Equity (shares) – long term patient capital, which can be transferable (in which case it can be maintained) or withdrawable (in which case it can be replaced). In the social enterprise sector interest/dividend on shares is normally low. Can normally be used for anything once secured. Shares provide ownership and voting rights for supporters in the social enterprise.

Community Shares (equity) – traditionally equity has come from external investors who own the business on the basis of one share, one vote, own the entire wealth of the business between them and can take as much profit from the business as they see fit. Community equity comes form the community benefiting the business, is based on one member one vote, creates a growing community owned asset as the shares don’t increase in value and have a limit on the amount of profit which can be taken from the business.

Comparison of pros and cons from the point of view of raising capital and in particular community shares of being a society in comparison to all other structures as listed above:-

  • Company limited by guarantee – some grants, crowdfunding, some loans, 
  • CIO – grants, crowdfunding. Loans can be tricky because of ease of cancellation by the Charity Commission
  • Charitable Company Limited by Guarantee – all forms of grants, crowdfunding, loans (but heavily regulated)
  • Community Interest Companies – many grants, crowdfunding, loans, equity in the share capital form (but can’t be sold to the public)
  • Societies - some grants, crowdfunding, loans, community equity

Asset lock

An asset lock is a legal clause that prevents the assets of an asset locked body being distributed for private gain rather than the community purposes of the asset locked body.

An asset lock applies to the net assets of the organisation (not any particular piece of property). So the asset lock does not prevent the organisation buying and selling property or securing a loan or mortgage on its assets.
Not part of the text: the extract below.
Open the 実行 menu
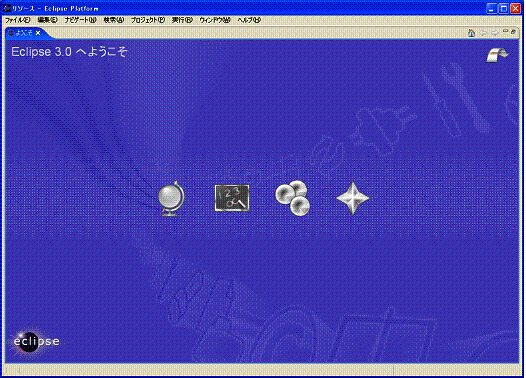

But upon a solvent dissolution of an organisation after all debts, loans or shares have been repaid any assets left over must go to some other asset locked body.

There are three types of asset locked bodies: all forms of charity, Community Interest Companies and Community Benefit Societies (in which an asset lock is an option).

The advantages of being an asset locked body are that it clearly brands you as being for community purpose. Adopting an unbreakable lock on the assets of the organisation for community benefit demonstrates clearly to funders and the community that the organisation exists for community benefit. And, of course, the asset lock secures the assets of the organisation will always be used for community benefit.

The main disadvantage of being an asset locked body is that assets cannot be distributed among members if the business is wound up. Because the asset lock cannot be legally broken it restricts conversions of legal form to other forms of asset locked bodies. For Societies, a consequence of the strength of the asset locked clauses is that an asset locked non-charitable Community Benefit Society cannot amend its Rules to become a charitable Community Benefit Society as this would mean amending the asset lock clauses. Finally the asset lock prevents the organisation from distributing to a non-asset locked body, no matter how worthy.